The hot water is extracted from the hot water reservoir below and delivered to the power plant using pipes. The hot water is then distributed to each of the network of power generation units in parallel through the large pipes feeding each row of multiple units. Every power generation unit produces its own power at the same time from the hot water reservoir.
In this binary cycle system, the water or steam doesn’t come into contact with a turbine. Instead, its heat is transferred to a second working fluid as it glides through the coils in the heat exchange tank. Since the working fluid has a much lower boiling point than water, the fluid vaporizes(flashes) fast at lower temperature of as low as 14 degrees Celsius and moves upwards passing through the turbine.
Pressure emanating from the vapor rotates the turbines. The turbines trigger the generator to produce power. Every unit is capable of producing approximately 280 KW of power. By synchronizing power from all the units, approximately 11 megawatts of power is produced by this plant.

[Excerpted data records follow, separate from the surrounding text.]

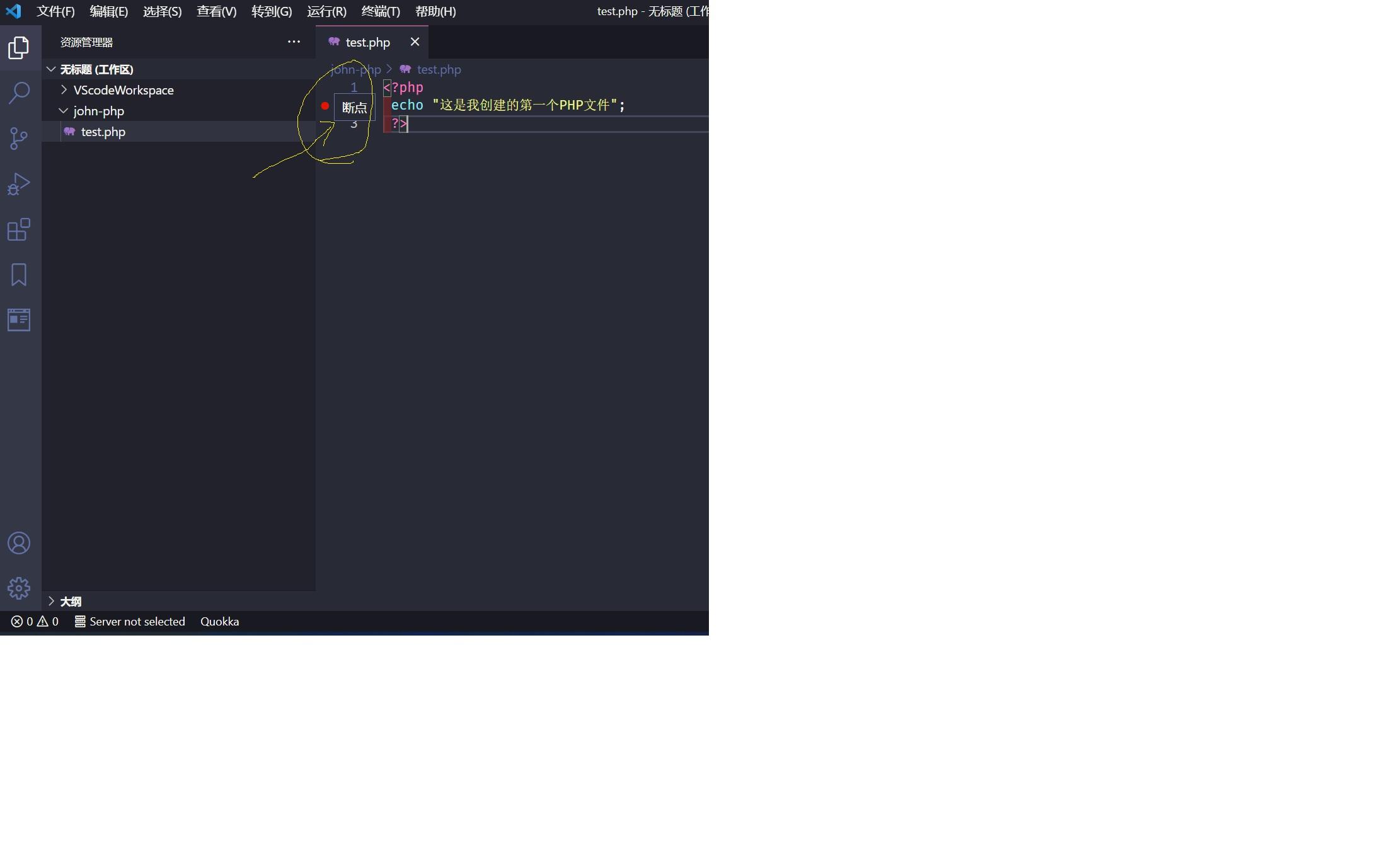This screenshot has height=868, width=1375.
Task: Click the Accounts icon
Action: (x=19, y=542)
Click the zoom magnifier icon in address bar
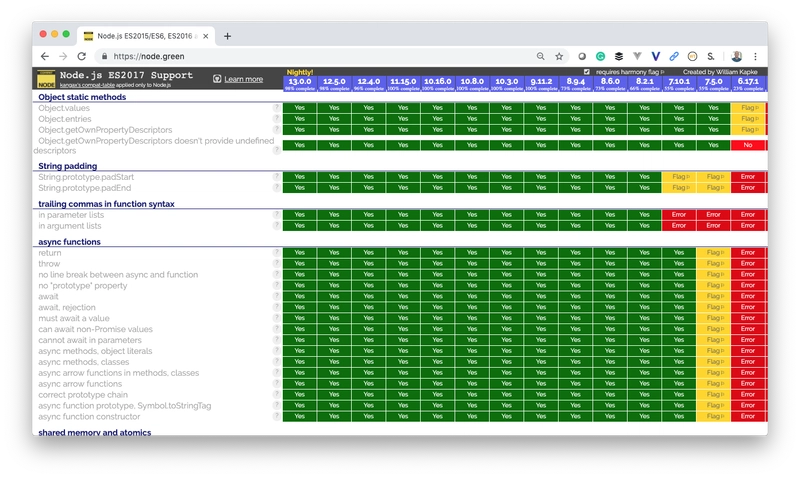Image resolution: width=800 pixels, height=478 pixels. (540, 57)
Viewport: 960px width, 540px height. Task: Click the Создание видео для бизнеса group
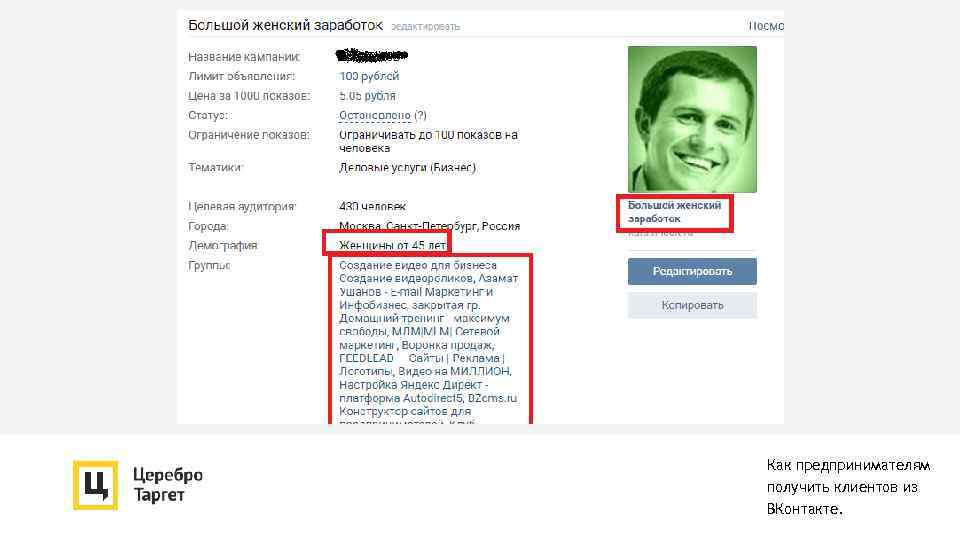pyautogui.click(x=418, y=265)
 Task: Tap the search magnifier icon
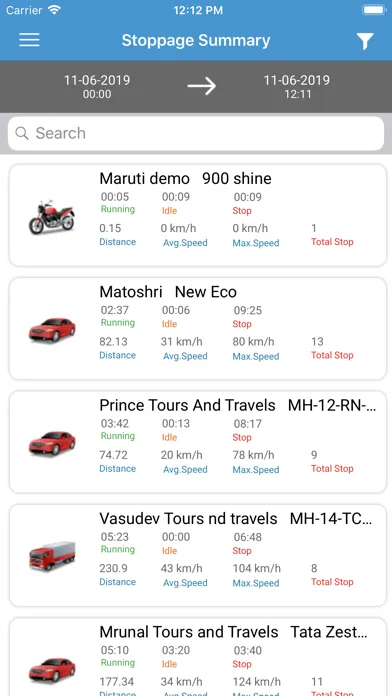[x=22, y=133]
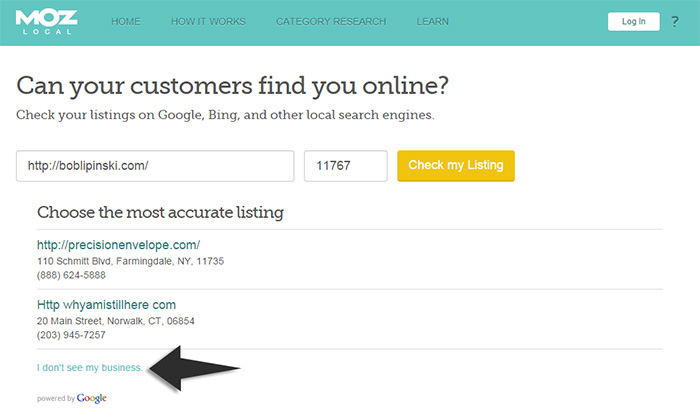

The used well water, which is approximately 21 degrees Celsius cooler, is transferred to injection wells, where it’s pumped back to the hot water reservoir. There, it is heated again by the hot rocks and sucked up again to continue the power production cycle.
After turning the turbine, the vapor is directed up into the condenser tank. Here, cooling water is allowed to enter into the condenser from the cooling towers via coils in the condenser tank and eventually cools the vapor, enabling it to condense back into fluid, which collects at the bottom of the tank. The cooling water usually enters the cooling tank at a temperature of approximately 19 degrees Celsius, but after performing its function of cooling the working fluid, it’s allowed to leave the tank at a temperature of about 30 degrees Celsius.
The working fluid is now allowed to flow down the outlet of the tank to the pump. In the pump, the working fluid is re-pressurized and pumped back into the exchanger tank to repeat the cycle. For the water to be used again, it’s allowed to flow back to the cooling tower, where it’s cooled back to 19 degrees Celsius.
It’s imperative to note that the three fluid systems of the working fluid, hot reservoir water and cooling water coming from cooling tower remain in their individual loops and never come into contact to ensure no contamination and emissions.